April 24th, 2024

Author shares stories from Women of the Pandemic

By Lethbridge Herald on May 20, 2021.

The Lethbridge Public Library and Social Health Equity Network of Lethbridge and Area (SHENLA) through the Library’s Community Connections Speaker Series, hosted Lauren McKeon to discuss her book Women of the Pandemic last Thursday.
McKeon is an editor at the Walrus and is also the author of the books F Bomb: Dispatches on the War on Feminism and No More Nice Girls. Her writing has appeared on CBC, Toronto Life, Hazlitt and Chatelaine. 
Through intimate portraits of Canadian women in diverse situations and fields, Women of the Pandemic is a gripping narrative record of the early months of COVID-19, a clear-eyed look at women’s struggles, which highlights their creativity, perseverance, and resilience as they charted a new path forward during impossible times (from publisher McClelland & Stewart).
McKeon spoke to over 50 women from all kinds of backgrounds and occupations, to bring a compilation of stories from the frontlines of COVID-19.
During her presentation on Thursday, McKeon shared a portion of one story that stood out among the others. This particular story resonated with her, as it is about a 26-year-old female long-haul trucker, something that is not usually associated with women.
“Nicole didn’t dare go home in March 2020, her mom had diabetes and her dad was older edging the high-risk line of COVID-19. She didn’t want to give the virus to her sister or young niece either. Even though she felt fine and didn’t know a single person who was sick, the 26-year-old did what many other long-haul truckers were doing, whenever she got back from a trip, she steered her red and white freightliner Cascadia into the company’s yard, parked the truck and called it home sweet home.…It was after a pick-up in Chicago to get medical supplies including gloves, masks, gowns and hand sanitizer, that Nicole started to feel unwell. She continued to drive down to South Carolina playing a denial game the whole time, it’s probably just a cold she told herself. It was April 7 and Chicago had been in the news as an emerging COVID-19 hotspot and even as she tried to tell herself not to worry, that thought stuck in her head.
“… She parked her truck and curled up in the bed located behind her seat, she drifted in and out strange, fevered dreams hunting peacefulness rest.
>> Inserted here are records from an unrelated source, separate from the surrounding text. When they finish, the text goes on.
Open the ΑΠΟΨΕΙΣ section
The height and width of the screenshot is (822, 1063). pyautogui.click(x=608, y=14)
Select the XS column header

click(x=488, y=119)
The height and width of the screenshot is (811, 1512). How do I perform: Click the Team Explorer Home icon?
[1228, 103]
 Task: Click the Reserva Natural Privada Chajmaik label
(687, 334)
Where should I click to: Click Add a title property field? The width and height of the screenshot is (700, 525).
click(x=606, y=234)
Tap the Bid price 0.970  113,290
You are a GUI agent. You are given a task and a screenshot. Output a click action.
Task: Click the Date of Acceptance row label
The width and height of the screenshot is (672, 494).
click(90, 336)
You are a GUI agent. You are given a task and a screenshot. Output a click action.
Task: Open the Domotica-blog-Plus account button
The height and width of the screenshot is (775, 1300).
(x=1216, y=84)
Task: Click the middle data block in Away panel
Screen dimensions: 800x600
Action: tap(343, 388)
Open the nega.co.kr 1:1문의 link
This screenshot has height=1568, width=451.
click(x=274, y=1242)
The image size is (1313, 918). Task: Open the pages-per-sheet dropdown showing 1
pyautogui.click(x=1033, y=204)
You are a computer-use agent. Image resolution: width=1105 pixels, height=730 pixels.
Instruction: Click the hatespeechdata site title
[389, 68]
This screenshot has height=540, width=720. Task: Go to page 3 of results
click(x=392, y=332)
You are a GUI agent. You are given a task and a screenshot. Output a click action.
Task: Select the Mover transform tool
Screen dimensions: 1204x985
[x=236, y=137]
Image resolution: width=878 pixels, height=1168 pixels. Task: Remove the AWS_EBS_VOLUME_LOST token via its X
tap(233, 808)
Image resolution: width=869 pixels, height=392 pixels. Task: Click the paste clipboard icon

In the morning she bought a thermometer, her fever had hit 39.3 degrees Celsius. She drove through it, because what else could she do. She couldn’t abandon her truck, she couldn’t abandon her load, she couldn’t check into a hotel and spread the virus. Even if there were room to park the Freightliner at her stop in South Carolina, she stayed inside the cabin until everybody was gone. Don’t touch anything she told them and sick she felt like hell.
Writing this book was difficult for McKeon. Interviewing women about their struggles while still being in the middle of the pandemic, not knowing when it was going to end made it challenging.
“It’s tough, because we’re trying to talk to people and ask them to reflect on the time and how they felt, ask them to share their most difficult times that many of them are based in their lives. A lot of people that I spoke to just broke down crying, because it has been such a traumatic time for so many people,” shared McKeon.
For McKeon it was an incredible privilege to have people be so generous with their time, but it was also difficult to hear those stories.
“We kind of had this myth that the pandemic could be the great equalizer, or you know that was the narrative that we heard at the beginning. And I think we very quickly learned that wasn’t the case. So many people have not experienced the pandemic equally and if anything it only exposed the inequities and I think particularly for women, we need to remember,” added McKeon.
Many issues that women face have been brought up in her book. From affordable childcare, to inequality in the work force. Many women experienced the pandemic more personally, since they were the ones having to balance working from home while running their household and home-schooling their children, according to many of the stories shared in Women of the Pandemic.